In a 1996 paper for the Journal of Appalachian Studies, Shaunna L. Scott interviewed 49 men and women from farming families in the Appalachian region of Kentucky. Twenty-four of the interviewees were age 70 or older. Their testimonials painted a picture of farm life going back to the 1930s.

Scott writes that work on the region’s farms was consistently divided by gender. Women cooked, cleaned, cared for children, preserved food, took care of vegetable gardens, and did poultry and dairy work. Men, meanwhile, plowed, fixed machines, built buildings and fences, produced cash crops, and sometimes sold the milk and meat the women had prepared. Between ages four and six, children began being assigned chores that followed the gendered division of labor.

But Scott writes that there was no stigma attached to breaking from the gendered system. When more labor was needed in the fields, women joined their husbands and brothers.

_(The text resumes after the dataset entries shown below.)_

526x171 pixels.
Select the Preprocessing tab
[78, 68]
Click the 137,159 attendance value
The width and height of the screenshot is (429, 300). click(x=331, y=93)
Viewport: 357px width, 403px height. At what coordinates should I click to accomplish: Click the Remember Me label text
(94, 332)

What’s striking is the different ways men and women talk about the work of running a farm. Scott writes that all 23 women interviewed for the paper described doing both male and female chores. Men, on the other hand, talked mostly about male labor. Unless specifically asked, only a third of the men interviewed mentioned any work traditionally done by women. One apple grower described his orchard as a one-man business that his son would eventually inherit, with his wife and daughter only minimally involved. But, in a separate interview, his wife said that while her husband and son took care of the trees, she handled seedlings in the nursery, coordinated sales, hired seasonal labor, kept the books, and helped make decisions. She also mentioned that their daughter ran the farm’s fruit stand.

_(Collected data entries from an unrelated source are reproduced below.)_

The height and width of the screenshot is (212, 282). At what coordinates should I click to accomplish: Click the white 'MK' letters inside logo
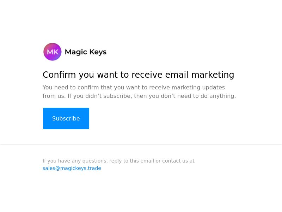(53, 52)
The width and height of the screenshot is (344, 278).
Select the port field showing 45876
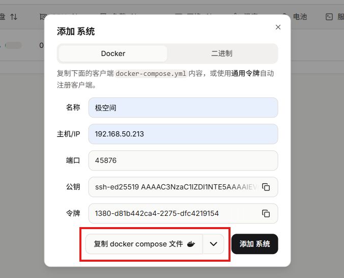click(183, 160)
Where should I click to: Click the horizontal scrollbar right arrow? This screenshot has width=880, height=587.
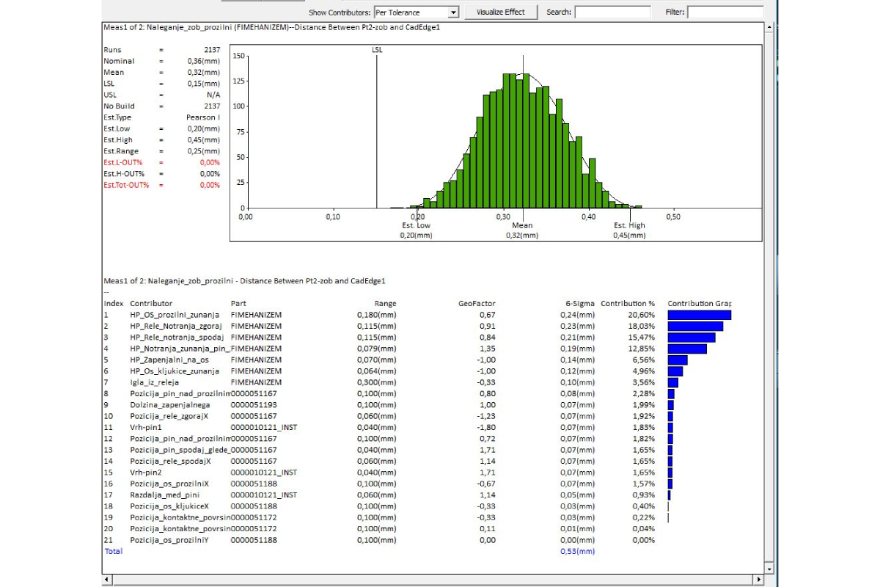[758, 580]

The men were also more likely to emphasize male ownership of family enterprises—“my grandfather’s farm” or “my tractor.” In contrast, the women usually referred to “my grandmother and grandfather’s farm” or “our tractor.”

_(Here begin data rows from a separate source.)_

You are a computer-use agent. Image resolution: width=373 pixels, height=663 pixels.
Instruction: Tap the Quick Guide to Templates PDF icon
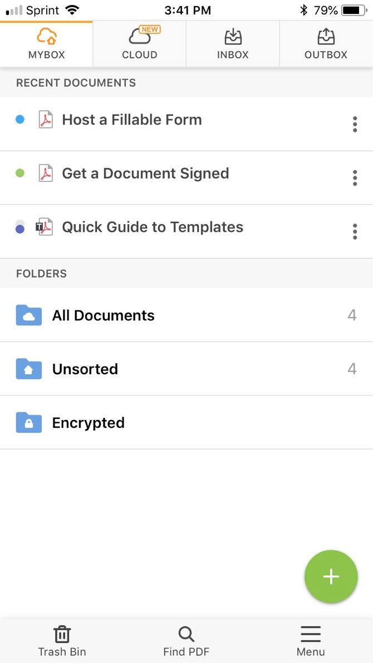coord(45,227)
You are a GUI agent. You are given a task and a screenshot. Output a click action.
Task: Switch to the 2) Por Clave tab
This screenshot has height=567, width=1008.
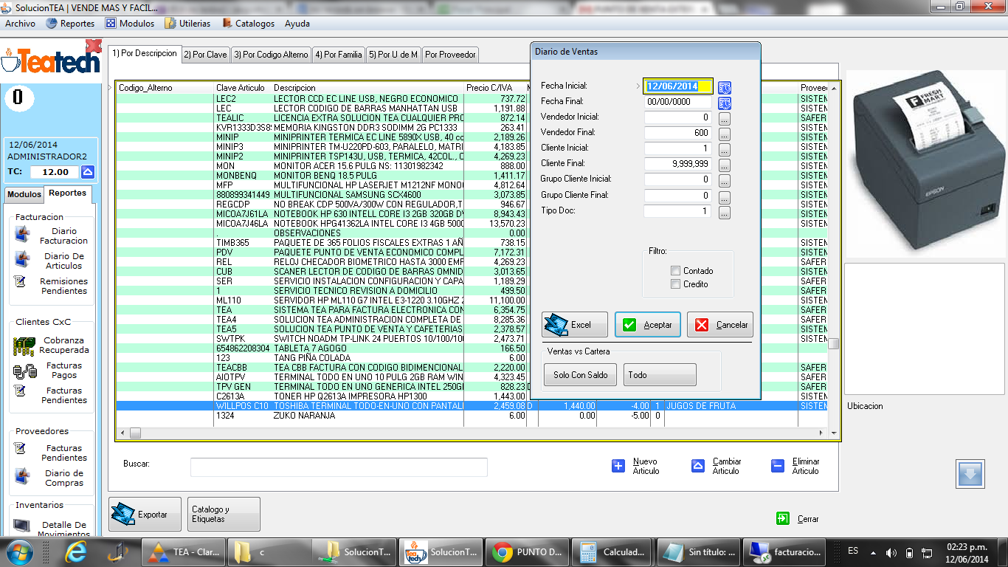(x=205, y=54)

The hard work of farming seemed to take a greater toll on the women in Scott’s sample. They were more likely than the men to complain about the drudgery of farm life and to express a wish to reduce or abandon the farming operations altogether. Which offers more evidence that the gendered divisions of labor, which puts special pressure on women while devaluing their labor, are not confined to the corporate boardroom.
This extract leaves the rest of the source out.